● **Task item A**
Translate this sentence from the passage on insurance innovation during the pandemic into Spanish: "Executives in major companies are more focused on seizing emerging opportunities than ever before."
● **Task item B**
From the passage on insurance innovation during the pandemic, list every area of focus that SwissRe recommended.
● **Task item C**
Write the next part of the passage on insurance innovation during the pandemic, picking up after its final sentence.

● **Reading passage**
################

The impact of the Covid-19 pandemic on how we live, work and interact will play out in years to come. However, naturally, the focus is on solving problems and seizing opportunities that arise in the short to medium term.
Executives in major companies are more focused on seizing emerging opportunities than ever before. Recently McKenzie published its survey on how innovation is more critical than ever. While a predominant majority agree with the criticality, very few feel confident facing these challenges:
Similar sentiments are prevalent with life and health insurers. For years carriers have known the key areas of weakness - balancing diligent risk assessments with improving customer experience. SwissRe highlighting the massive protection gap in the US recommended focusing on (i) customer experience, (ii) behavioural economics and (iii) automated underwriting.
Encapsulated within this is also the drive by insurance companies to redefine themselves from protectors to health partners. Engaging customers with health advice and rewarding healthy behaviours increase customer loyalty and reduce losses over the long-term.
The pandemic transformed these priorities from strategic objectives to survival needs. When face-to-face meetings got suspended and medical exams could not be conducted, carriers rushed to alternative solutions. Most popular initiatives involved telescreening, EMRs and alternative data sources.
For a lot of the insurers it was the first time in decades that they contemplated changing medical underwriting approach and hence, predictably, a lot of these efforts did not have great results. However the negative inertia is reversed and newer iterations are making headway.

################

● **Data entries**
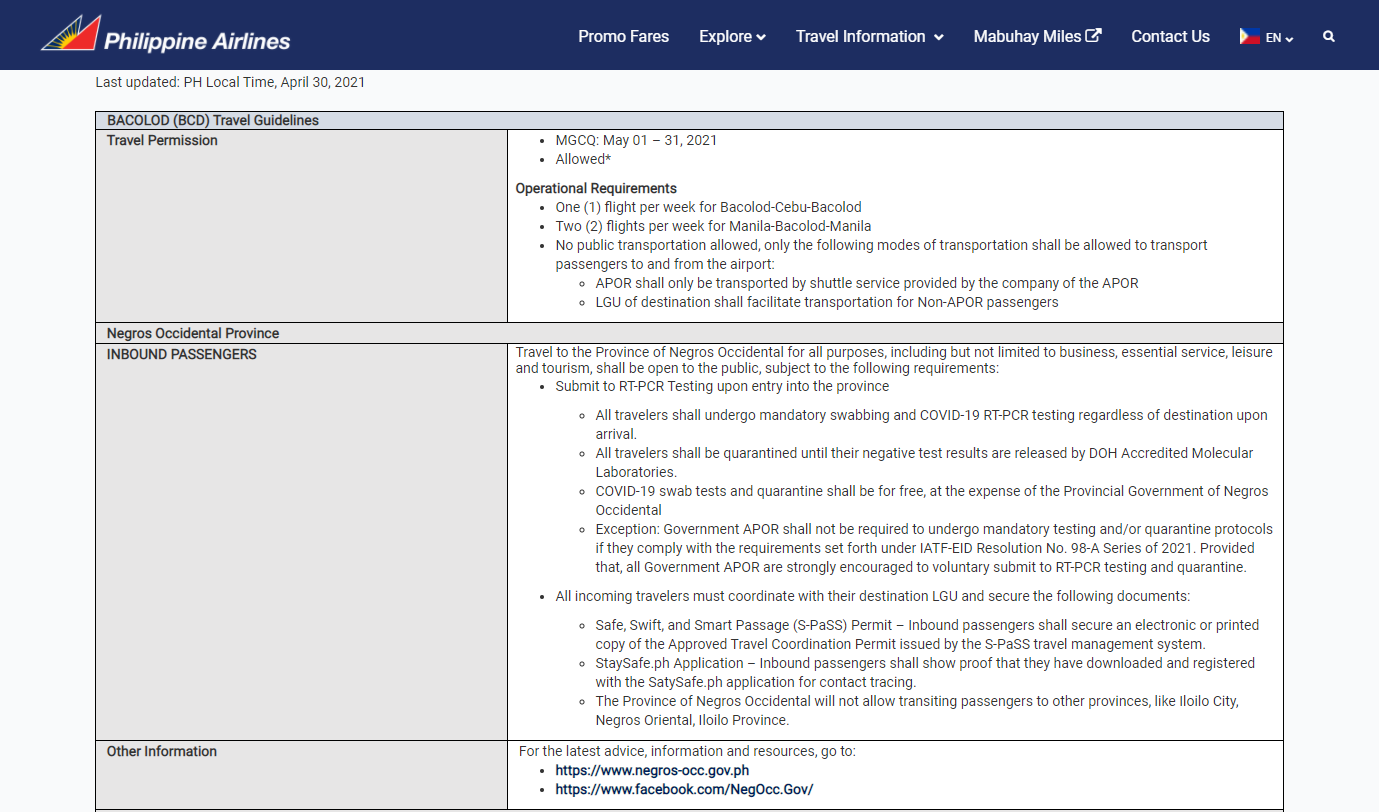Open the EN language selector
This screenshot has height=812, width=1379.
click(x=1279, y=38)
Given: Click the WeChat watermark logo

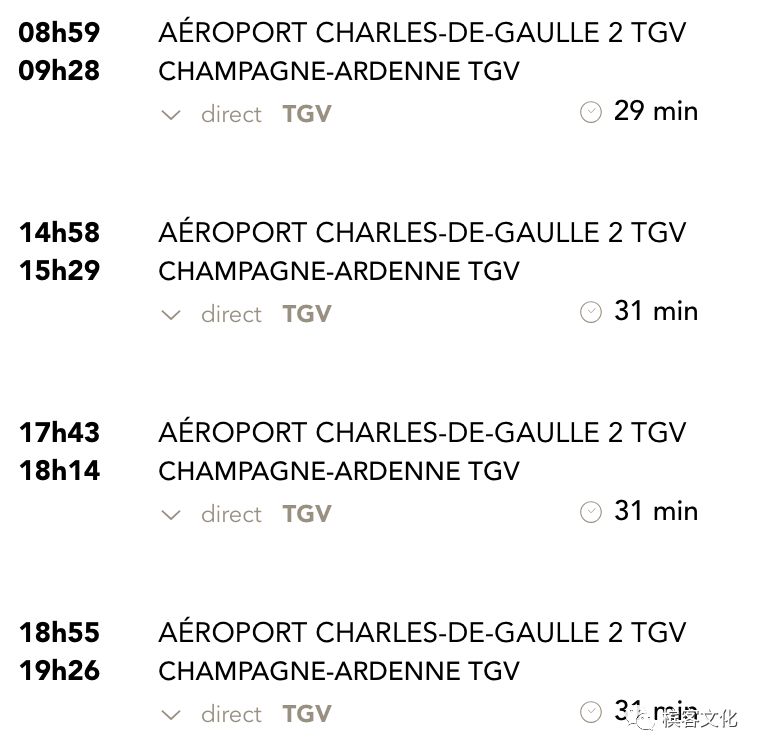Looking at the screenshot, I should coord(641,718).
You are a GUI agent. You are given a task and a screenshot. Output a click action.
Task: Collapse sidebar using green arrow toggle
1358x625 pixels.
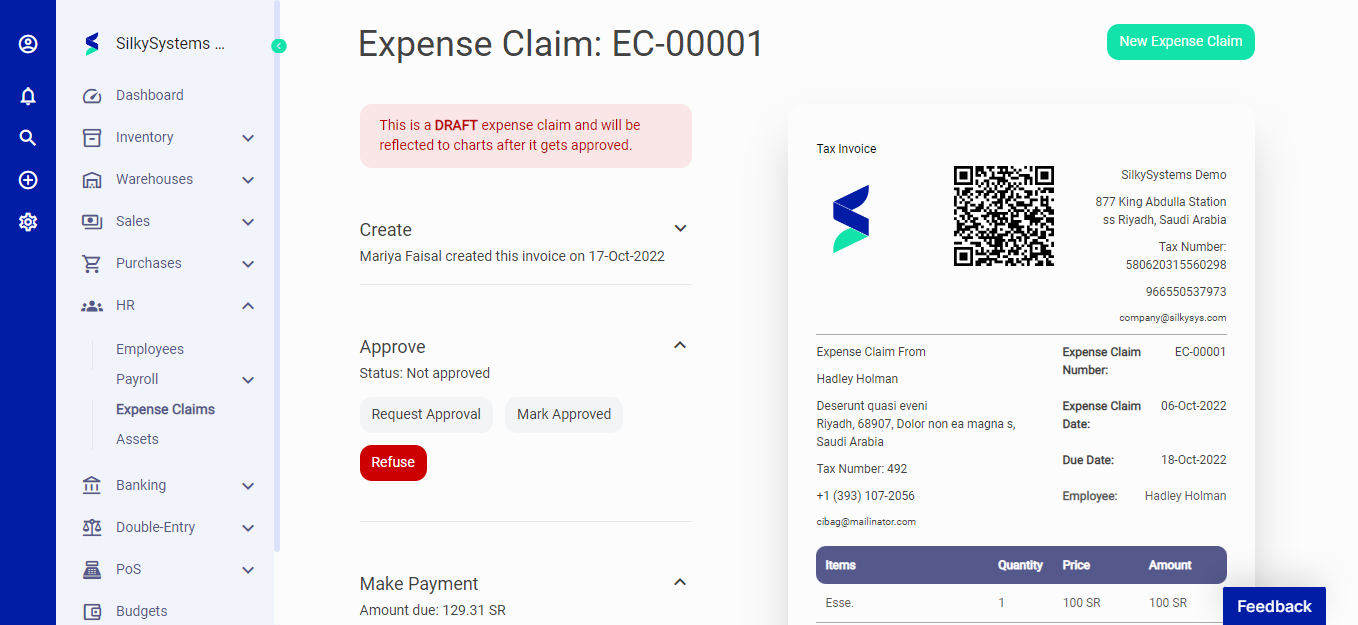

################

● **Response A**
Los ejecutivos de las grandes empresas están más centrados que nunca en aprovechar las oportunidades emergentes.

● **Response B**
customer experience, behavioural economics, automated underwriting

● **Response C**
Similarly the importance of personal responsibility for individual and societal health makes it ever more imperative to engage and empower individuals. Incentive alignment between the insurer and the insured leads to win-win scenarios if value proposition design is customer-centric. Customer expectations have also caught up and now demand: ‘help me, help you’.
Our approach is based on individual behaviour and digital health data that removes the complexities, inconveniences and inconsistencies in health risk assessment.
A lot of us have been ruing missing out on opportunities resulting from changing lifestyles. I wish I had invested in: video conferencing, video streaming, gaming, hygiene products, (the right) pharma companies, protection insurance, sports gear and wearable technology. The list goes on and on.
The McKenzie survey shows that the urge is great and so is self-awareness. Socio-economic impacts will be transformative. There are many emerging opportunities backed by emerging technologies that will unlock markets and fuel future growth. Timing and execution will differentiate success but this time don’t expect the usual suspects to come up with all the answers alone.